Here are default readiness:

#!/bin/bash

set -e

[[ -n "${REDIS_PASSWORD}" ]] && export REDISCLI_AUTH="${REDIS_PASSWORD}"
response="$(
  timeout -s 3 "${1}" \
  keydb-cli \
    -h localhost \
    -p "${REDIS_PORT}" \
    ping
)"
if [ "${response}" != "PONG" ]; then
  echo "${response}"
  exit 1
fi

and liveness:

#!/bin/bash

set -e

[[ -n "${REDIS_PASSWORD}" ]] && export REDISCLI_AUTH="${REDIS_PASSWORD}"
response="$(
  timeout -s 3 "${1}" \
  keydb-cli \
    -h localhost \
    -p "${REDIS_PORT}" \
    ping
)"
if [ "${response}" != "PONG" ] && [[ ! "${response}" =~ ^.*LOADING.*$ ]]; then
  echo "${response}"
  exit 1
fi

scripts for probes. As you can see only for liveness probe LOADING ... response is valid and for readiness it's not. So when KeyDB is loading data it should be not ready and the service should not route the requests on it. Are you sure you use latest chart version and use default startup, liveness and readiness probes?

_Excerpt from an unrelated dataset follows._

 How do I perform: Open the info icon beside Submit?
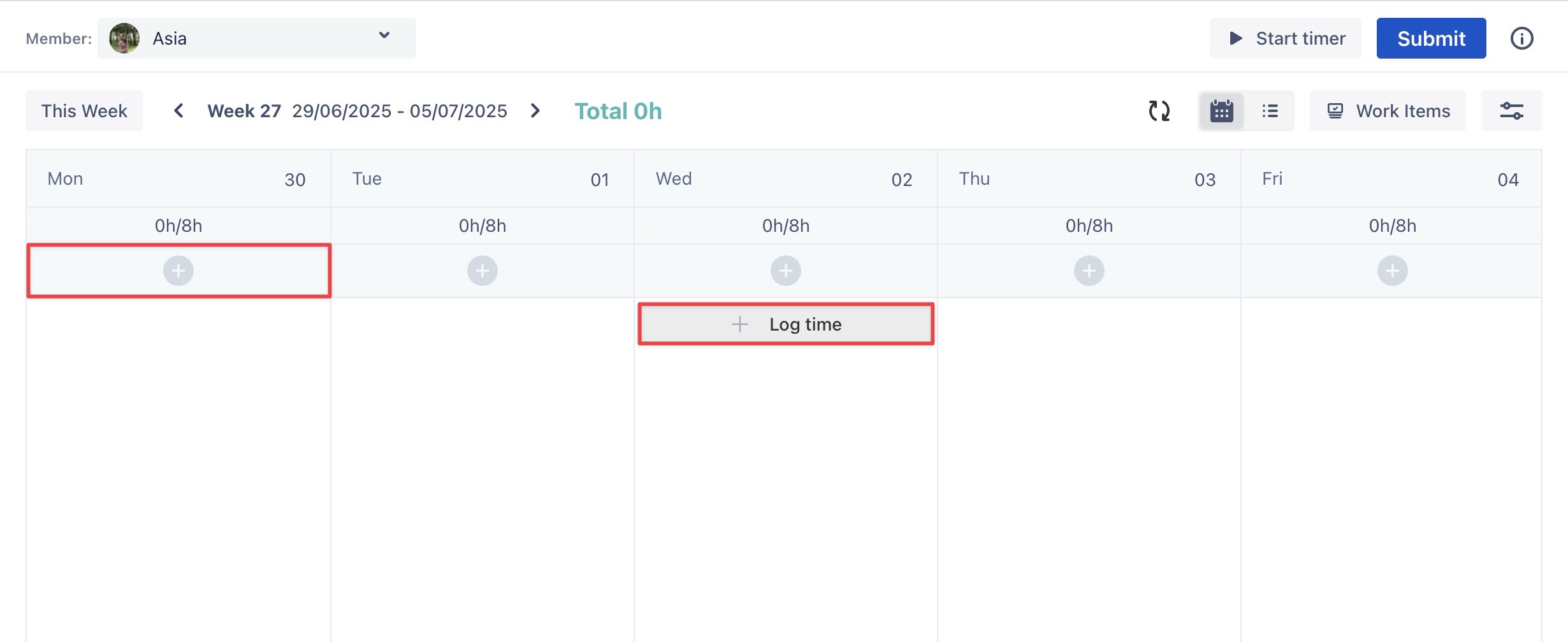pyautogui.click(x=1521, y=38)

Antiarchitect commented 1 year ago

The only thing which is suspicious to me is the default success and failure thresholds. Will check that and will try to reproduce your issue.

air3ijai commented 1 year ago

Are you sure you use latest chart version and use default startup, liveness and readiness probes?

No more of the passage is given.